Ketua HMI Cabang Labuhanbatu Raya Khairil Hanif Nasution.(labuhanbaturaya.com/istimewa)
LABUHANBATURAYA.com- Bupati Labuhanbatu H. Erik Adtrada Ritonga di tantang debat terbuka, yang difasilitasi oleh Himpunan Mahasiswa Islam (HMI) Cabang Labuhanbatu Raya.
Sedari awal kami sudah memberi surat audiensi untuk Bupati Labuhanbatu, namun tidak direspon. Alhasil kami turun kejalan sebagai bentuk olahraga gerakan.
Tujuan debat terbuka yang kami buat ialah sebenarnya untuk memberikan atensi kepada Bupati Labuhanbatu. Seyogyanya kehadiran Bupati Labuhanbatu sebenarnya adalah wujud dari komitmen dalam menampung aspirasi. Duduk bersama dengan mahasiswa ini adalah untuk meluruskan agar tidak lagi runtuh empatinya mahasiswa terhadap pemerintah daerah, kata Ketua HMI Cabang Labuhanbatu Raya, Khairil Hanif Nasution kepada wartawan, Jumat (04/03/2022) di Rantauparapat.
Sebagai kontrol kehidupan sosial ditengah-tengah masyarakat, kami hadir untuk merefleksikan dan mengingatkan kembali Visi, Misi, dan Program Prioritas Bupati dan Wakil Bupati Labuhanbatu setelah dilantik hingga saat ini. Kami masih menunggu iktikad baik Bupati Labuhanbatu atas undangan debat terbuka dengan mahasiswa, terkhususnya HMI Cabang Labuhanbatu Raya. Sesuai dengan amanat Undang-undang No 9 Tahun 1998 tentang kemerdekaan menyampaikan pendapat dimuka umum. Tanpa ada pembungkaman, intimidasi dan intervensi dari pihak manapun, sebut Hanif.
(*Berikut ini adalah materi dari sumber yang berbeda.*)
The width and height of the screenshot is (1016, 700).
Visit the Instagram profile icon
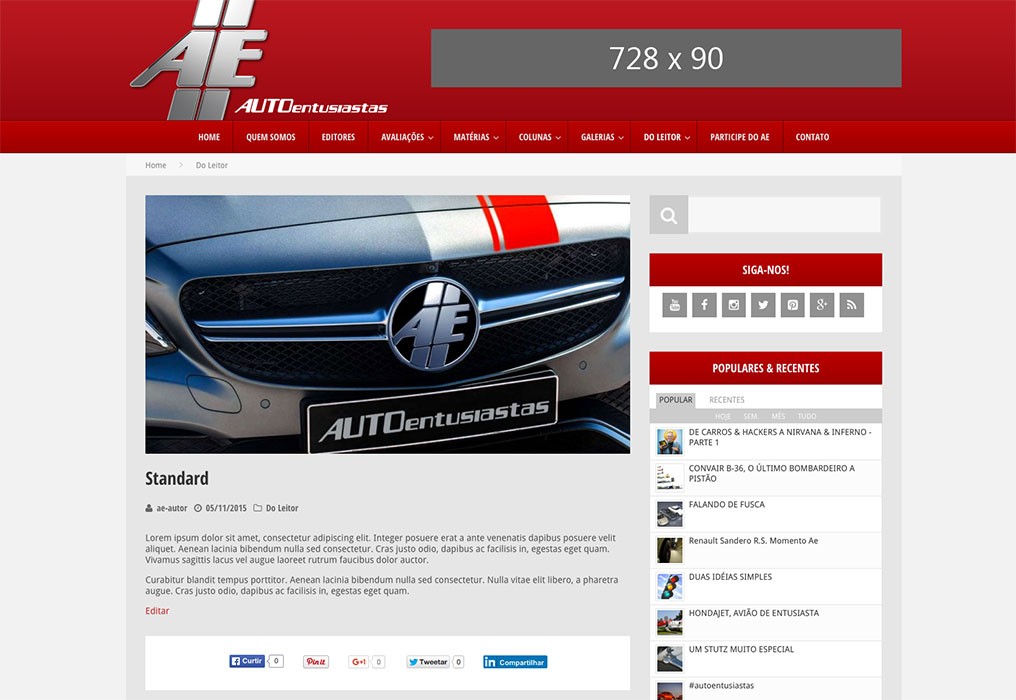pos(734,305)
“Kami ini adalah anak-anak beliau (Bupati dan Wakil Bupati Labuhanbatu) kami cinta dan sayang kepada mereka, kehadiran kami untuk bertemu dengan bapak dan ibu kami agar mengingat janji-janjinya kembali. Harapan kami kepada Bupati dan Wakil Bupati Labuhanbatu agar dapat bertemu dengan kami anak-anaknya dirumah putih yang indah nan pesona, kata Ketua HMI Cabang Labuhanbatu Raya.
Hingga saat ini, dimana slogan “Era Maju Labuhanbatu” yang digaung-gaungkan saat berkampanye hingga saat ini itu masih hanya sebatas narasi, ujar Hanif.(BSH).